Collected data:
──────────────────────────────

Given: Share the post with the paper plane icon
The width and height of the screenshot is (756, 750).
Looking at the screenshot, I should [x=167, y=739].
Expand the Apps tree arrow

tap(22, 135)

──────────────────────────────

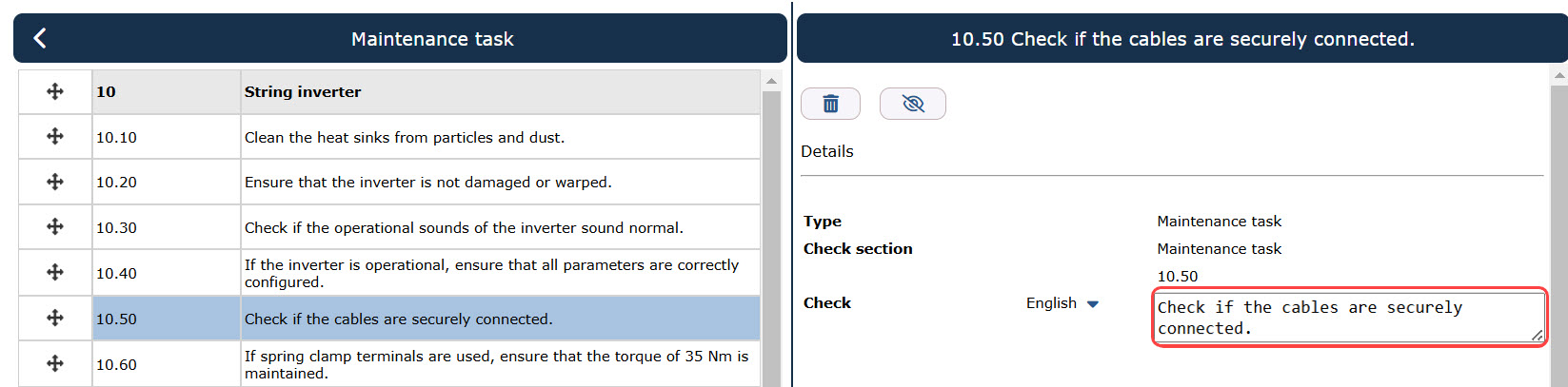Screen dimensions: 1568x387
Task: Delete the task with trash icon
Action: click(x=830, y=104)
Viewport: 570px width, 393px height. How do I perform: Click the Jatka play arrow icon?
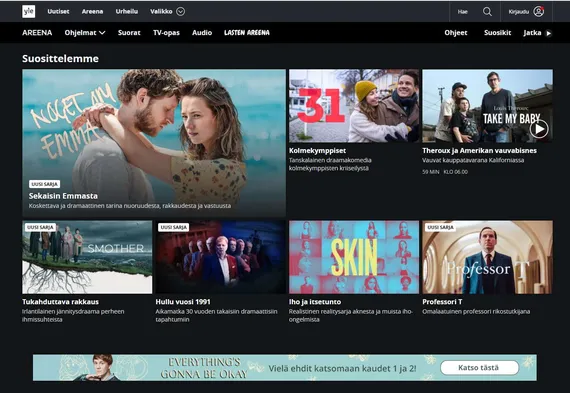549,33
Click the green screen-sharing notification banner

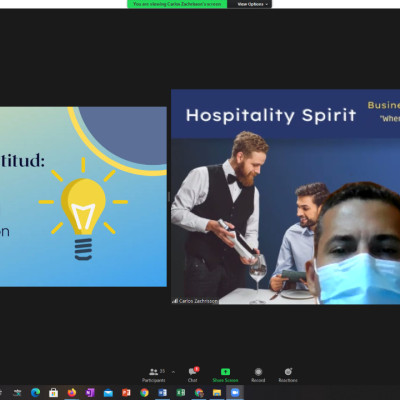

──────────────────────────────

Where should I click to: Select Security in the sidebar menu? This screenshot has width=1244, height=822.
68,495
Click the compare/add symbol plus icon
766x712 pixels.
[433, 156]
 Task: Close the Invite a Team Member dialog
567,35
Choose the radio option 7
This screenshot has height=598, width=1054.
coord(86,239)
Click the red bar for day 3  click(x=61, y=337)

──────────────────────────────

EXERCISE DIRECTIONS:
Word for word, restate the lines of the data above that fall between the line holding "Choose the radio option 7" and the line holding "Click the red", inclusive, and no other lines.

EXERCISE SOLUTION:
Choose the radio option 7
This screenshot has height=598, width=1054.
coord(86,239)
Click the red bar for day 3  click(x=61, y=337)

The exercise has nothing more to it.